[Source data]
________

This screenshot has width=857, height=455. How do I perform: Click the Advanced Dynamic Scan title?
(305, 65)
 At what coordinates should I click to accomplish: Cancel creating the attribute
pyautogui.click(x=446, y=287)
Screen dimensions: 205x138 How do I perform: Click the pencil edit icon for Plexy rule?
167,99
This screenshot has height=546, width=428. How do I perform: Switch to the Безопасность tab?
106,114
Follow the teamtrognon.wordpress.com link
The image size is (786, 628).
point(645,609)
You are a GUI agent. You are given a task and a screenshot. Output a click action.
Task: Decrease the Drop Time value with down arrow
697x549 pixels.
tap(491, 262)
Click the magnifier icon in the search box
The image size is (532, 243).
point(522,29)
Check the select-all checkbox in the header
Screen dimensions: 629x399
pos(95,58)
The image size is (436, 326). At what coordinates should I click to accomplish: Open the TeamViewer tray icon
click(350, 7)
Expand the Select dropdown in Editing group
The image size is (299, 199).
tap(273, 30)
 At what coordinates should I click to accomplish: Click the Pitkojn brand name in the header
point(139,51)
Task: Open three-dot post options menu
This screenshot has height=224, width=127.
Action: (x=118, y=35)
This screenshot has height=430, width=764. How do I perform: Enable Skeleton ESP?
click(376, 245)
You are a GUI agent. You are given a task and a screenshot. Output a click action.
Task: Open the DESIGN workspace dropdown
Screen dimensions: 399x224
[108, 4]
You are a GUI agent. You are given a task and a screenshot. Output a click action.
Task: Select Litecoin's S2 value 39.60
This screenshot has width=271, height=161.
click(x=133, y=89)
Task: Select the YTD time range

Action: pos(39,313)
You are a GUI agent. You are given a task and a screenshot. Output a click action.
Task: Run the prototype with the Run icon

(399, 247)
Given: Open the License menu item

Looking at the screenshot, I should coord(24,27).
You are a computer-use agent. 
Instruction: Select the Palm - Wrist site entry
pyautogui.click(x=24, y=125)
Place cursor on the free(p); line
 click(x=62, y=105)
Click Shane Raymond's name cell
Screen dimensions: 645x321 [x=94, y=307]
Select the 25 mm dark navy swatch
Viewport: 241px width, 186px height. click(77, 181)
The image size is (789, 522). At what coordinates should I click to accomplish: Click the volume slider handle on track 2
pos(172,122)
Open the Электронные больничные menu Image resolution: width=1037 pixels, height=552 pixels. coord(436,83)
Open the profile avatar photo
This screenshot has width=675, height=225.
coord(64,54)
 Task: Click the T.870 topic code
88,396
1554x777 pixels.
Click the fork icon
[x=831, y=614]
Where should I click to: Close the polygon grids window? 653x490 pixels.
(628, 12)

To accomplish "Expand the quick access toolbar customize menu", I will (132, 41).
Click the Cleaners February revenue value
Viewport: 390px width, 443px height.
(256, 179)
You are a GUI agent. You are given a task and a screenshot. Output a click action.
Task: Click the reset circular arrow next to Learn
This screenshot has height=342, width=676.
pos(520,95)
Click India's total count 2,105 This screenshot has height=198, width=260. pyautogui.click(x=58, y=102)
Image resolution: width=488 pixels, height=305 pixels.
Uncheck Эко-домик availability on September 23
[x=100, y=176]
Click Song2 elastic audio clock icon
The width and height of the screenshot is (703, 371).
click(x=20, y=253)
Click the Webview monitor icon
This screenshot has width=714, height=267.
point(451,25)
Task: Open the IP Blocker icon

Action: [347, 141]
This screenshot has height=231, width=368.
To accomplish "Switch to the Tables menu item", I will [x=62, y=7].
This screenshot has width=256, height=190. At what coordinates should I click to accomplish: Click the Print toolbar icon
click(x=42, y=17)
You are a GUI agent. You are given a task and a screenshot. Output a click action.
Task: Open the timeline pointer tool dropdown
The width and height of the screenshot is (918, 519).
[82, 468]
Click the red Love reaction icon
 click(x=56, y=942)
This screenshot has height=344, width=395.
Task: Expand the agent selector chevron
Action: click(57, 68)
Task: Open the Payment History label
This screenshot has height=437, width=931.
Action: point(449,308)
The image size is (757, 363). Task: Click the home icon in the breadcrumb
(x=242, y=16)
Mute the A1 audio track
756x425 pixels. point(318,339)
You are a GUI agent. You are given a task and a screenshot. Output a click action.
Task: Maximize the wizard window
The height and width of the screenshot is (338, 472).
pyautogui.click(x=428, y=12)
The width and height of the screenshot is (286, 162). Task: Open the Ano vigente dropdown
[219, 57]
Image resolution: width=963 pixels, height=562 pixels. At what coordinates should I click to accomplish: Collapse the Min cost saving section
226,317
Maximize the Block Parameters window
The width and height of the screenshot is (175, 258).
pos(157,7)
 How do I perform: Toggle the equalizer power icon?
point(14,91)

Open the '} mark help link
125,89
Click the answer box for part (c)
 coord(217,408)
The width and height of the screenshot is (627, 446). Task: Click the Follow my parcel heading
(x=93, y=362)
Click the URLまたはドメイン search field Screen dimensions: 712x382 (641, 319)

________

WHAT YOU WILL DO: Would you please reproduce all of the lines above exactly?

EXERCISE RESPONSE:
This screenshot has width=857, height=455. How do I perform: Click the Advanced Dynamic Scan title?
(305, 65)
 At what coordinates should I click to accomplish: Cancel creating the attribute
pyautogui.click(x=446, y=287)
Screen dimensions: 205x138 How do I perform: Click the pencil edit icon for Plexy rule?
167,99
This screenshot has height=546, width=428. How do I perform: Switch to the Безопасность tab?
106,114
Follow the teamtrognon.wordpress.com link
The image size is (786, 628).
point(645,609)
You are a GUI agent. You are given a task and a screenshot. Output a click action.
Task: Decrease the Drop Time value with down arrow
697x549 pixels.
tap(491, 262)
Click the magnifier icon in the search box
The image size is (532, 243).
point(522,29)
Check the select-all checkbox in the header
Screen dimensions: 629x399
pos(95,58)
The image size is (436, 326). At what coordinates should I click to accomplish: Open the TeamViewer tray icon
click(350, 7)
Expand the Select dropdown in Editing group
The image size is (299, 199).
tap(273, 30)
 At what coordinates should I click to accomplish: Click the Pitkojn brand name in the header
point(139,51)
Task: Open three-dot post options menu
This screenshot has height=224, width=127.
Action: (x=118, y=35)
This screenshot has height=430, width=764. How do I perform: Enable Skeleton ESP?
click(376, 245)
You are a GUI agent. You are given a task and a screenshot. Output a click action.
Task: Open the DESIGN workspace dropdown
Screen dimensions: 399x224
[108, 4]
You are a GUI agent. You are given a task and a screenshot. Output a click action.
Task: Select Litecoin's S2 value 39.60
This screenshot has width=271, height=161.
click(x=133, y=89)
Task: Select the YTD time range

Action: pos(39,313)
You are a GUI agent. You are given a task and a screenshot. Output a click action.
Task: Run the prototype with the Run icon

(399, 247)
Given: Open the License menu item

Looking at the screenshot, I should coord(24,27).
You are a computer-use agent. 
Instruction: Select the Palm - Wrist site entry
pyautogui.click(x=24, y=125)
Place cursor on the free(p); line
 click(x=62, y=105)
Click Shane Raymond's name cell
Screen dimensions: 645x321 [x=94, y=307]
Select the 25 mm dark navy swatch
Viewport: 241px width, 186px height. click(77, 181)
The image size is (789, 522). At what coordinates should I click to accomplish: Click the volume slider handle on track 2
pos(172,122)
Open the Электронные больничные menu Image resolution: width=1037 pixels, height=552 pixels. coord(436,83)
Open the profile avatar photo
This screenshot has width=675, height=225.
coord(64,54)
 Task: Click the T.870 topic code
88,396
1554x777 pixels.
Click the fork icon
[x=831, y=614]
Where should I click to: Close the polygon grids window? 653x490 pixels.
(628, 12)

To accomplish "Expand the quick access toolbar customize menu", I will (132, 41).
Click the Cleaners February revenue value
Viewport: 390px width, 443px height.
(256, 179)
You are a GUI agent. You are given a task and a screenshot. Output a click action.
Task: Click the reset circular arrow next to Learn
This screenshot has height=342, width=676.
pos(520,95)
Click India's total count 2,105 This screenshot has height=198, width=260. pyautogui.click(x=58, y=102)
Image resolution: width=488 pixels, height=305 pixels.
Uncheck Эко-домик availability on September 23
[x=100, y=176]
Click Song2 elastic audio clock icon
The width and height of the screenshot is (703, 371).
click(x=20, y=253)
Click the Webview monitor icon
This screenshot has width=714, height=267.
point(451,25)
Task: Open the IP Blocker icon

Action: [347, 141]
This screenshot has height=231, width=368.
To accomplish "Switch to the Tables menu item", I will [x=62, y=7].
This screenshot has width=256, height=190. At what coordinates should I click to accomplish: Click the Print toolbar icon
click(x=42, y=17)
You are a GUI agent. You are given a task and a screenshot. Output a click action.
Task: Open the timeline pointer tool dropdown
The width and height of the screenshot is (918, 519).
[82, 468]
Click the red Love reaction icon
 click(x=56, y=942)
This screenshot has height=344, width=395.
Task: Expand the agent selector chevron
Action: click(57, 68)
Task: Open the Payment History label
This screenshot has height=437, width=931.
Action: point(449,308)
The image size is (757, 363). Task: Click the home icon in the breadcrumb
(x=242, y=16)
Mute the A1 audio track
756x425 pixels. point(318,339)
You are a GUI agent. You are given a task and a screenshot. Output a click action.
Task: Maximize the wizard window
The height and width of the screenshot is (338, 472).
pyautogui.click(x=428, y=12)
The width and height of the screenshot is (286, 162). Task: Open the Ano vigente dropdown
[219, 57]
Image resolution: width=963 pixels, height=562 pixels. At what coordinates should I click to accomplish: Collapse the Min cost saving section
226,317
Maximize the Block Parameters window
The width and height of the screenshot is (175, 258).
pos(157,7)
 How do I perform: Toggle the equalizer power icon?
point(14,91)

Open the '} mark help link
125,89
Click the answer box for part (c)
 coord(217,408)
The width and height of the screenshot is (627, 446). Task: Click the Follow my parcel heading
(x=93, y=362)
Click the URLまたはドメイン search field Screen dimensions: 712x382 (641, 319)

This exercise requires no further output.